### GIVEN REQUEST 1
Print everything in the Only Everything album page from "Only Everything is" down to "Tracks in 1995.", copied exactly.
### GIVEN REQUEST 2
Summarize the Only Everything album page in two sentences.

### PAGE EXCERPT

┌──

Studio album by Juliana Hatfield
- Released: March 28, 1995
- Studio: Fort Apache (Cambridge); Sear Sound (New York City); The Magic Shop (New York City);
- Genre: Alternative rock
- Length: 51:20
- Label: Mammoth/Atlantic
- Producer: Juliana Hatfield Paul Q. Kolderie Sean Slade

Juliana Hatfield chronology
| Become What You Are (1993) | Only Everything (1995) | Bed (1998) |

Singles from Only Everything
- "Universal Heart-Beat" Released: 1995; "What a Life" Released: 1995; "Live On Tomorrow" Released: 1995;

= Only Everything =

Only Everything is the second solo album by Juliana Hatfield, released in 1995. Two singles with accompanying music videos were released from the album: "What a Life" and "Universal Heart-Beat." "Universal Heart-Beat" peaked at No. 5 on Billboard's Modern Rock Tracks in 1995.

==Overview==
Upon its release in 1995, Only Everything was notable for its sound, which was more aggressive than Hatfield's previous work. Produced by Paul Q. Kolderie and Sean Slade, who had previously produced Hole's very successful Live Through This, the album features heavily distorted guitar tones with catchy pop songs.

└──

### INFORMATION GIVEN

┌──

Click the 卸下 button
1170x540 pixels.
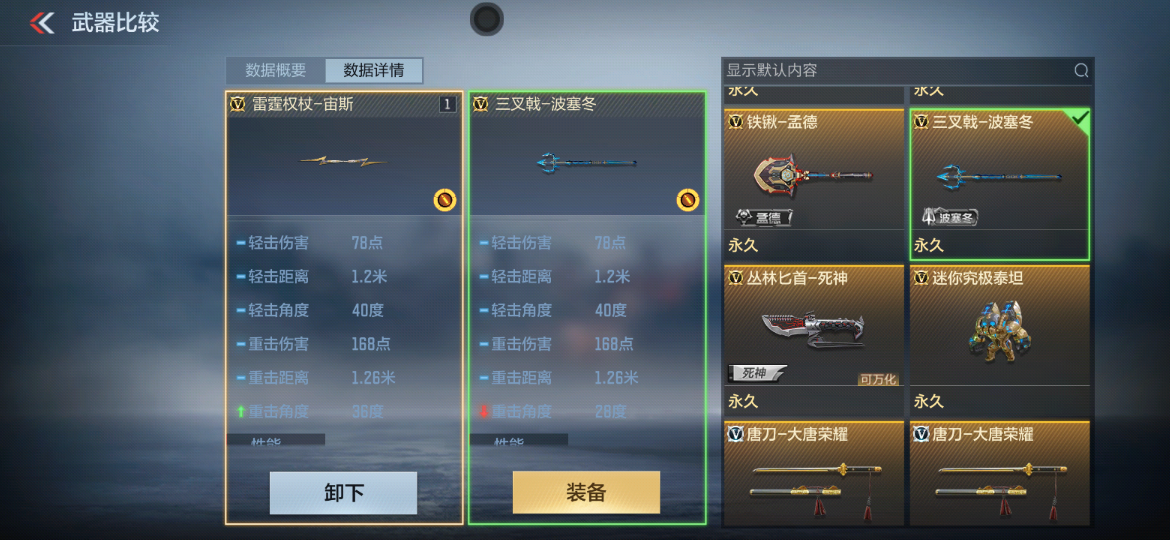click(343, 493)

└──
┌──

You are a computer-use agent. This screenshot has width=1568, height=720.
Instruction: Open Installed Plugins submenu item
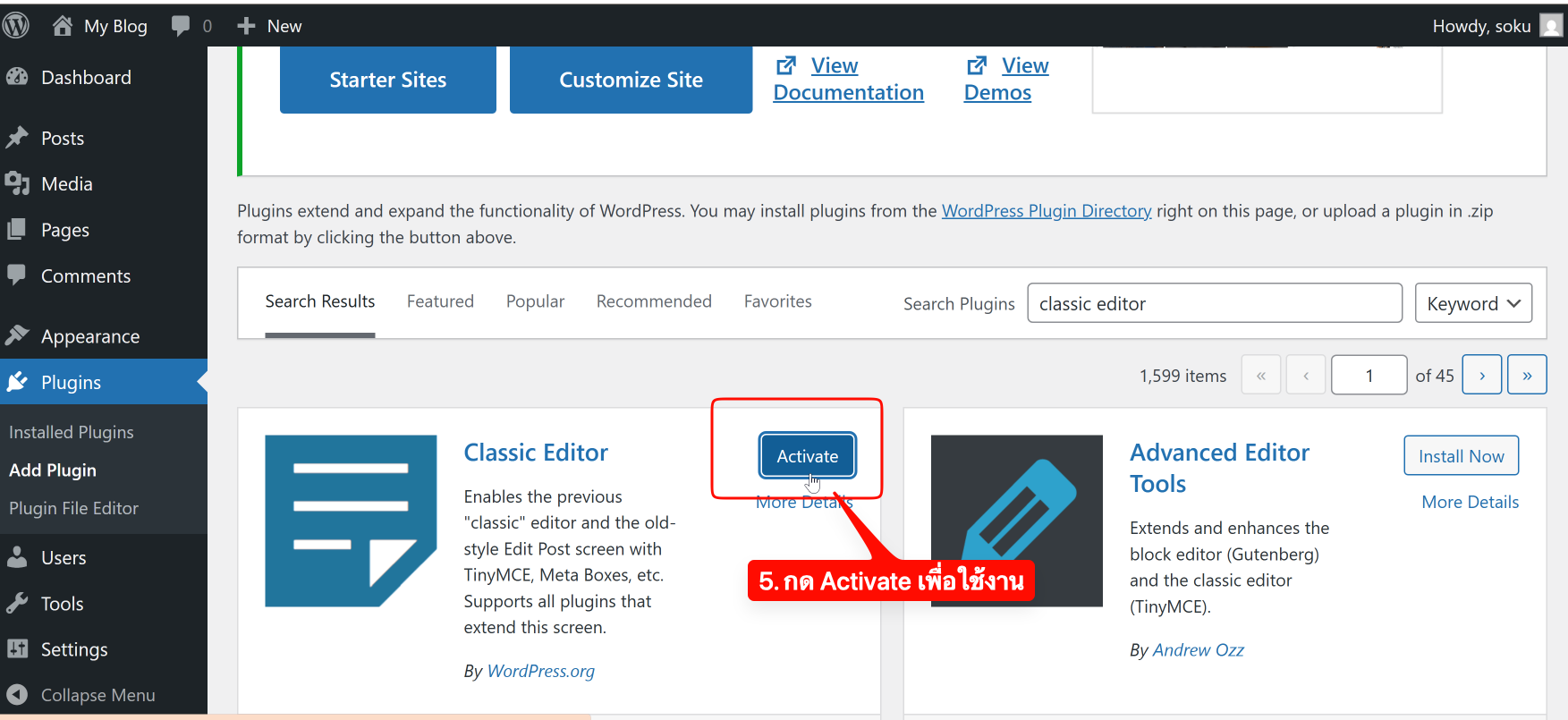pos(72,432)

└──

### FINAL RESULT 1
Only Everything is the second solo album by Juliana Hatfield, released in 1995. Two singles with accompanying music videos were released from the album: "What a Life" and "Universal Heart-Beat." "Universal Heart-Beat" peaked at No. 5 on Billboard's Modern Rock Tracks in 1995.

### FINAL RESULT 2
Only Everything is Juliana Hatfield's second solo album, released in 1995, and two singles with music videos came from it, "What a Life" and "Universal Heart-Beat," the latter peaking at No. 5 on Billboard's Modern Rock Tracks. Produced by Paul Q. Kolderie and Sean Slade, the album was notable for a sound more aggressive than Hatfield's previous work, pairing heavily distorted guitar tones with catchy pop songs.